Metadata-Version: 2.4
Name: pelican_nlp
Version: 0.2.2
Summary: Preprocessing and Extraction of Linguistic Information for Computational Analysis
Author-email: Yves Pauli <yves.pauli@gmail.com>
License-Expression: CC-BY-NC-4.0
Project-URL: Homepage, https://github.com/ypauli/pelican_nlp
Project-URL: Repository, https://github.com/ypauli/pelican_nlp
Project-URL: Documentation, https://github.com/ypauli/pelican_nlp#readme
Project-URL: Bug Tracker, https://github.com/ypauli/pelican_nlp/issues
Keywords: nlp,linguistics,preprocessing,language-processing,text-analysis
Classifier: Development Status :: 1 - Planning
Classifier: Intended Audience :: Science/Research
Classifier: Operating System :: POSIX :: Linux
Classifier: Programming Language :: Python :: 3
Classifier: Programming Language :: Python :: 3.10
Classifier: Natural Language :: English
Classifier: Topic :: Scientific/Engineering :: Artificial Intelligence
Classifier: Topic :: Text Processing :: Linguistic
Requires-Python: >=3.10
Description-Content-Type: text/x-rst
License-File: LICENSE
Requires-Dist: numpy==2.0.1
Requires-Dist: pandas==2.2.3
Requires-Dist: PyYAML>=6.0.2
Requires-Dist: torch==2.5.1
Requires-Dist: spacy==3.8.2
Requires-Dist: transformers==4.49.0
Requires-Dist: docx2txt>=0.9
Requires-Dist: striprtf>=0.0.28
Requires-Dist: chardet>=4.0.0
Requires-Dist: scikit_learn>=1.6.1
Requires-Dist: scipy==1.15.2
Requires-Dist: fasttext-wheel==0.9.2
Requires-Dist: matplotlib>=3.10.0
Requires-Dist: seaborn>=0.13.2
Requires-Dist: accelerate==1.4.0
Requires-Dist: editdistance>=0.8.1
Requires-Dist: psutil>=6.1.0
Requires-Dist: tqdm==4.67.1
Requires-Dist: pytest>=8.3.4
Requires-Dist: statsmodels>=0.14.4
Requires-Dist: datasets==3.3.2
Requires-Dist: huggingface_hub==0.29.2
Dynamic: license-file

====================================
PELICAN_nlp
====================================

pelican_nlp stands for "Preprocessing and Extraction of Linguistic Information for Computational Analysis - Natural Language Processing". This package enables the creation of standardized and reproducible language processing pipelines, extracting linguistic features from various tasks like discourse, fluency, and image descriptions.

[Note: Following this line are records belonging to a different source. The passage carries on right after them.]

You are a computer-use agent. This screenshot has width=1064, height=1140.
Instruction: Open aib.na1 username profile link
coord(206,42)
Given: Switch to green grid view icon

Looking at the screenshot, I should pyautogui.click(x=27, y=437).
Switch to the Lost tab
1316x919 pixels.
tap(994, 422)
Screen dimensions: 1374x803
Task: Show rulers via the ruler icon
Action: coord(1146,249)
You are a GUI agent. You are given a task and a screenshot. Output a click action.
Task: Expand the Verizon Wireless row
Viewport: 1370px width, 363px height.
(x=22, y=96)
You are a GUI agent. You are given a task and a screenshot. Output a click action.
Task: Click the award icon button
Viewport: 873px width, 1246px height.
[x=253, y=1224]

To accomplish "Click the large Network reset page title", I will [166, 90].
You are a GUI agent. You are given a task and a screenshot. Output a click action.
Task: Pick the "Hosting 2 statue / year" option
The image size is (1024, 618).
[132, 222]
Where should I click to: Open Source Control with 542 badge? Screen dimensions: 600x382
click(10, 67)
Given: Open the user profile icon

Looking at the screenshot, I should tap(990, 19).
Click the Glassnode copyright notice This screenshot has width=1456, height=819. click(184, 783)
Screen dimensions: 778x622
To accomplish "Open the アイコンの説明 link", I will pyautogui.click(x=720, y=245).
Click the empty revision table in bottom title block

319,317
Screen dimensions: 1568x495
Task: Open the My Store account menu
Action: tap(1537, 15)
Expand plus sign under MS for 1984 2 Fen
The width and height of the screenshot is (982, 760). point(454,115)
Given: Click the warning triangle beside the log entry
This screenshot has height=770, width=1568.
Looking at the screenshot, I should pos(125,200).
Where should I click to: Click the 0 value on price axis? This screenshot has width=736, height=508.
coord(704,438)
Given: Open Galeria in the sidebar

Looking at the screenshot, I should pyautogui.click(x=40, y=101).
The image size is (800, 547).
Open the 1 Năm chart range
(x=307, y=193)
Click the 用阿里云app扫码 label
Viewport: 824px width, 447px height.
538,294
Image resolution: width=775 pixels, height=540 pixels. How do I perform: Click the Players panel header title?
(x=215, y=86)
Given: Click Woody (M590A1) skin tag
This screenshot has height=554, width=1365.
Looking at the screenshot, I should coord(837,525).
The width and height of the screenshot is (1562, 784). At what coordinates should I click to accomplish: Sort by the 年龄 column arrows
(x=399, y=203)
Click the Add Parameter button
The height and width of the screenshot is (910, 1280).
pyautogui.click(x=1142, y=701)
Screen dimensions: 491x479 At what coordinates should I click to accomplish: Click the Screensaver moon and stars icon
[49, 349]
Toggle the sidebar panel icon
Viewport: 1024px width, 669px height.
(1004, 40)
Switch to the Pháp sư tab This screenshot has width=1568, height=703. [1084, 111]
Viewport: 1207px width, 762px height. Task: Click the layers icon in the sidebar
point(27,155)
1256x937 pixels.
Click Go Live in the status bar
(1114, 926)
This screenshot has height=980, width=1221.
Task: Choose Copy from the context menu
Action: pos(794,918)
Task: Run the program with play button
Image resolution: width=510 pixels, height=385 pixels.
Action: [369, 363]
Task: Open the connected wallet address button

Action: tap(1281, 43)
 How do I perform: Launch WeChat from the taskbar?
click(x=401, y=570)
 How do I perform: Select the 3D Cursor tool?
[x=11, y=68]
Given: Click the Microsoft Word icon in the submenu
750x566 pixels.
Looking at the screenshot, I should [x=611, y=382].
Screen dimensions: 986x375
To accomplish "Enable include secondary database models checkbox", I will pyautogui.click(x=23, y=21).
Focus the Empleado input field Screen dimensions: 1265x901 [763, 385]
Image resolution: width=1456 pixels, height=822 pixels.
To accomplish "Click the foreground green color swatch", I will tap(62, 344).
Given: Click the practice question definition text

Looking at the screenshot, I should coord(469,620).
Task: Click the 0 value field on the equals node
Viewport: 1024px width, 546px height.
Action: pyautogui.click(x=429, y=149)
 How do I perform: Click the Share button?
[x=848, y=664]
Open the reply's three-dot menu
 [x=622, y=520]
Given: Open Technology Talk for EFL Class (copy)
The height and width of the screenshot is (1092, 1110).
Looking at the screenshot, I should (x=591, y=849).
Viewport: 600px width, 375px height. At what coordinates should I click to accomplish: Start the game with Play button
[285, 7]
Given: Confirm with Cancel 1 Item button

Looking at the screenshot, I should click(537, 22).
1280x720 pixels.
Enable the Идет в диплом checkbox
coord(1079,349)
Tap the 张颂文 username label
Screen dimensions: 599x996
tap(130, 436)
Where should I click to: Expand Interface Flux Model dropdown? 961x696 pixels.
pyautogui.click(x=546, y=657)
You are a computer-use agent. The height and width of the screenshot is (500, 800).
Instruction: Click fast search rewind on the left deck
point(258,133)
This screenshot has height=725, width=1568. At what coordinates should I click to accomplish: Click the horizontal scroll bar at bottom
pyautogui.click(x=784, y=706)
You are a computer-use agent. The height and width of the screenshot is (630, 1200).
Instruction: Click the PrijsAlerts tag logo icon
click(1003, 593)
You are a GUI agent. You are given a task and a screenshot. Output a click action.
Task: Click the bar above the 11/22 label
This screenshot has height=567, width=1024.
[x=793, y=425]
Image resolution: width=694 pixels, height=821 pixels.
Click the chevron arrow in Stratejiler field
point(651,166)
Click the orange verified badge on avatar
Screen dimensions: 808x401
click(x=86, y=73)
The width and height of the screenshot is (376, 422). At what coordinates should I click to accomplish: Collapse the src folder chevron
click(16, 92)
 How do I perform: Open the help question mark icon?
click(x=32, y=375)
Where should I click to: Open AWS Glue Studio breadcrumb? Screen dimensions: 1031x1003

.. image:: https://img.shields.io/pypi/v/package-name.svg
    :target: https://pypi.org/project/pelican_nlp/
    :alt: PyPI version

.. image:: https://img.shields.io/github/license/username/package-name.svg
    :target: https://github.com/ypauli/pelican_nlp/blob/main/LICENSE
    :alt: License

.. image:: https://img.shields.io/pypi/pyversions/package-name.svg
    :target: https://pypi.org/project/pelican_nlp/
    :alt: Supported Python Versions

Installation
============

Install the package using pip:

.. code-block:: bash

    pip install pelican_nlp

For the latest development version:

.. code-block:: bash

    pip install https://github.com/ypauli/pelican_nlp/releases/tag/v0.1.2-alpha

Usage
=====

To use the pelican_nlp package:

Adapt your configuration file to your needs.
ALWAYS change the specified project folder location.

Save configuration file to main project directory.

Run from command line:

Navigate to main project directory in command line and enter the following command (Note: Folder must contain your subjects folder and your configuration.yml file):

.. code-block:: bash

    pelican-run


Run with python script:

Create python file with IDE of your choice (e.g. Visual Studio Code, Pycharm, etc.) and copy the following code into the file:

.. code-block:: python

    from pelican_nlp.main import Pelican

    configuration_file = "/path/to/your/config/file.yml"
    pelican = Pelican(configuration_file)
    pelican.run()

Replace "/path/to/your/config/file" with the path to your configuration file located in your main project folder.

For reliable operation, data must be stored in the *Language Processing Data Structure (LPDS)* format, inspired by brain imaging data structure conventions.

Text and audio files should follow this naming convention:

[subjectID]_[sessionID]_[task]_[task-supplement]_[corpus].[extension]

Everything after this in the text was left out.